A semi structured interview guide:  questions about participants’ training and first clinical role (describe formative early career experiences), questions based on themes of expert diagnostic practice identified by Mylopoulos,  open-ended question to identify other formative early career behaviors and experiences.

Interviews were audio recorded and transcribed; a general inductive approach to code transcripts and to identify consistent themes.

*At UCSF the criteria to be a MC are to be peer nominated, and demonstrate excellence in 6 domains: (1) depth of knowledge; (2) talent for acquiring and sharing knowledge; (3) interpersonal and communication skills; (4) professionalism; (5) ability to provide compassionate and effective care; and (6) ability to provide high-value care. Must have 8 years in practice.

Key Outcomes

61% (17/28) master clinicians interviewed – 12 male, 5 female. ~27 years in practice; 6 GIM, rest subspecialists.

4 overlapping themes: Within each theme, participants elaborated on specific behaviors and experiences.

  1. consistent learning efforts:  early career devotion to reading, teaching, and learning by tracking patient outcomes
  2. rigorous skill development: refined specific clinical skills they considered essential to medical practice – communication, physical exam, clinical reasoning
  3. cultivating habits of mind: humanism, humility, finding joy in work, rigor in case analysis
  4. clinically rich environments: high volume, unfamiliar patients, learning from peers, having role models

Key Conclusions

The authors conclude that career learning practices of master clinicians are sorted into 4 themes that may provide guidance for residents, fellows, and junior clinicians interested in the pursuit of clinical excellence. 

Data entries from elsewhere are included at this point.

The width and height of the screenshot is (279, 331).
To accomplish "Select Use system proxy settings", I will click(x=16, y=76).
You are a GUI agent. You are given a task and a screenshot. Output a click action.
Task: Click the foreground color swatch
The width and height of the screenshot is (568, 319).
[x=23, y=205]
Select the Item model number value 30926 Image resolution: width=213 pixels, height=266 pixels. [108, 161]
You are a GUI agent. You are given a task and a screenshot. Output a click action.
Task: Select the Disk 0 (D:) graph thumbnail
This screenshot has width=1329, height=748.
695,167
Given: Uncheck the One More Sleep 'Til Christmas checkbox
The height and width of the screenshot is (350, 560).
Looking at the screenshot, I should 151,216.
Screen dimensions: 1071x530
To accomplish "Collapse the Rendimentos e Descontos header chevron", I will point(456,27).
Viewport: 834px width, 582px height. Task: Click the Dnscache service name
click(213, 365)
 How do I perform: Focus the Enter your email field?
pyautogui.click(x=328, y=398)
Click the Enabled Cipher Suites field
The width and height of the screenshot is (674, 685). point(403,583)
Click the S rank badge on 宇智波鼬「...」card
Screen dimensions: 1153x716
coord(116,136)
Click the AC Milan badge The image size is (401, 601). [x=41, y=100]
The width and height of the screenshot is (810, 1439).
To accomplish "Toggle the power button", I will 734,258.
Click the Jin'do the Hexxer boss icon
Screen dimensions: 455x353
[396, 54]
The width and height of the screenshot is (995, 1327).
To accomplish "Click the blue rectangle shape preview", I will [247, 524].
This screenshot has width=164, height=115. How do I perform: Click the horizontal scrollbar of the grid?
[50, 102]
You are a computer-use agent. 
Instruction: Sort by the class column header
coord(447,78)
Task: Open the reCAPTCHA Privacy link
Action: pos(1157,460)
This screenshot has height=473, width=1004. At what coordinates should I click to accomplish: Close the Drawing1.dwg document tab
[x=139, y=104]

They have extrapolated the MC Subthemes into Action Steps:

  • Reading – Establish a routine of reading about patient cases for 15 min daily
  • Teaching – Seek out teaching roles
  • Tracking outcomes – Establish a patient tracking system
  • Listening and communication -Enroll in training courses on communication skills and reflect on communication feedback from patients
  • Physical examination skills – Practice and obtain feedback on specific examination skills
  • Clinical reasoning skills – Rehearse clinical reasoning by reading case reports (pause at fixed intervals to reason through clinical data and compare conclusions to those of the care team or clinical discussant)
  • Humanism – Develop the habit of asking patients about their illness experiences
  • Finding joy in work – Reflect on 1 rewarding aspect of clinical work each day
  • Humility – Adopt a growth mindset by seeking the margin of knowledge or skills and by acknowledging that there is always more to learn
  • Rigorous case analysis – Deepen knowledge by routinely asking ‘‘why’’ rather than ‘‘what’’ when clinical decisions are formulated
  • High clinical volume – Seek clinical roles that maximize patient encounters
  • Practicing outside their comfort zone – Seek clinical roles that fall outside assigned duties or that involve unfamiliar patients or clinical environments
  • Learning from peers -Establish a network of colleagues to discuss clinical cases
  • Role models – Establish relationships with clinically excellent colleagues and senior faculty to emulate their clinical/teaching skills and discuss diagnostic/management challenges

Spare Keys – other take home points for clinician educators

  1. ‘Journey to expertise is complex’.
  2. Limitations: Single specialty, single site study; recall bias.
  3. The first author (and interviewer) was a resident during the study.